Your objective: In the forum thread on holding a class office in medical school, the first-year osteopathic student claims that class appointments won't hurt studying or exam performance. Explain why, in one to three sentences.

SDN members see fewer ads and full resolution images. Join our non-profit community!

Holding a Class Office in Medical School

Discussion in 'Medical Students - DO' started by DOby, Mar 30, 2001.

  1. DOby

    DOby Junior Member 10+ Year Member

    Feb 21, 2001
    Do residency directors prefer students who have been class officers? Is it advisable to hold an office or more important to focus exclusively on one's studies? Thank you in advance to those who might express their opinions!
    Best wishes to all Class of 2005ers!
  2. SDN Members don't see this ad. About the ads.
  3. Homunculus

    Homunculus SDN Caveman Administrator Moderator Physician 10+ Year Member

    Jul 24, 2000
    IMHO, they couldn't care less as to what ofices you may have held. May fill up some space on a resume, but that's 'bout it....

    take it easy

  4. i'm just a first year osteo. med. student, so i can't comment on what characteristics--other than board scores, grades, and the dean's letter--residency programs use to distinguish between applicants ("age" of the applicant is noteworthy information for certain residency areas). however, the responsibility of the office appointments held by first-year students at my school are comical. i can't imagine an acquired class appointment (besides maybe class president or vice president) serving any beneficial purpose in residency matching. if in fact you're interested in being elected to a class counsel, serve because you'd like to help your school rather than better your odds at residency placement.

    p.s. class appointments really won't affect your studying or exam performance at all. the service required really is negligible.
  5. Chris_Topher

    Chris_Topher SeƱor Member 10+ Year Member

    Feb 29, 2000
    very far to the left
    That is if you decide to sit on your ass...which is a major CONTRAINDICATION to becomming a class officer. However if you decide to play an active role in your school or community, your strength of character may increase, and you may be a more attractive residency applicant.

Supplied information:
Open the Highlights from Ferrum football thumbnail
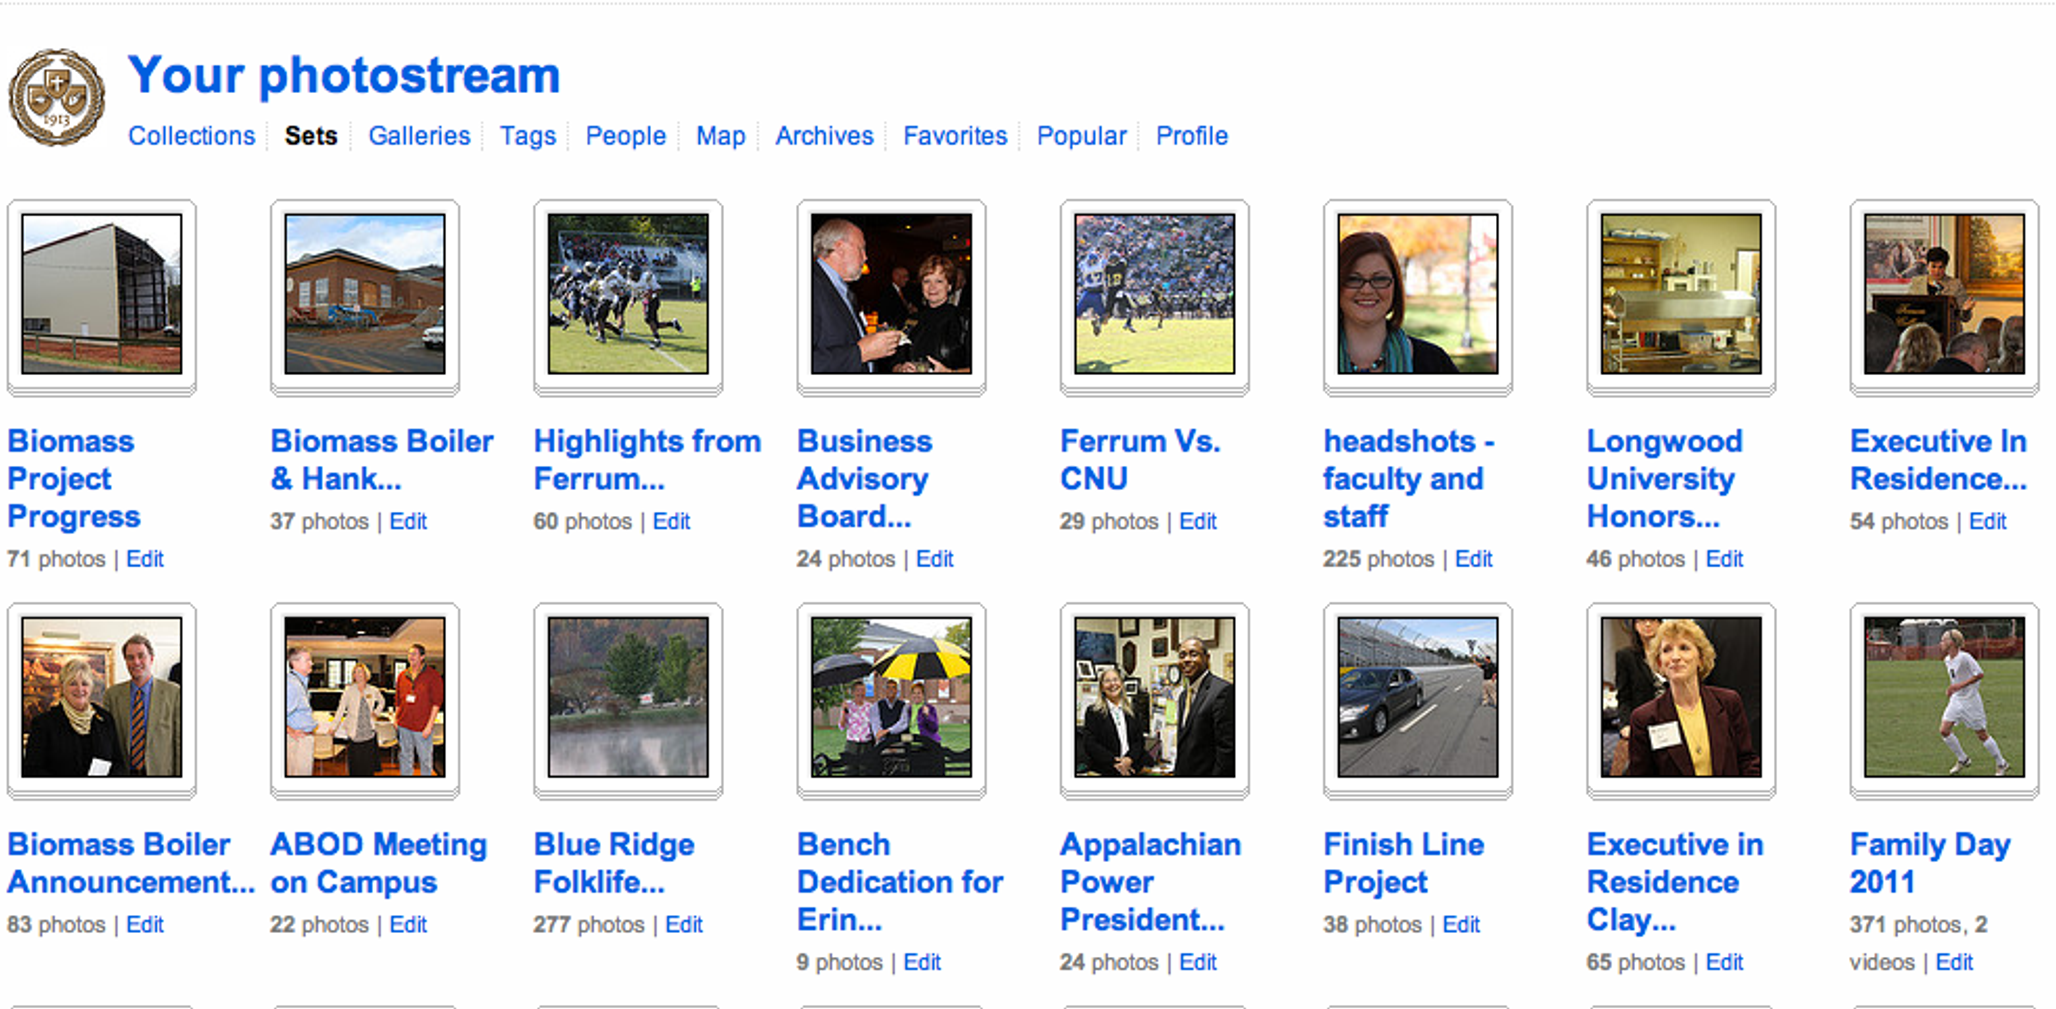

Your solution: The first-year student says the service a class appointment requires is negligible, so it won't affect studying or exam performance at all.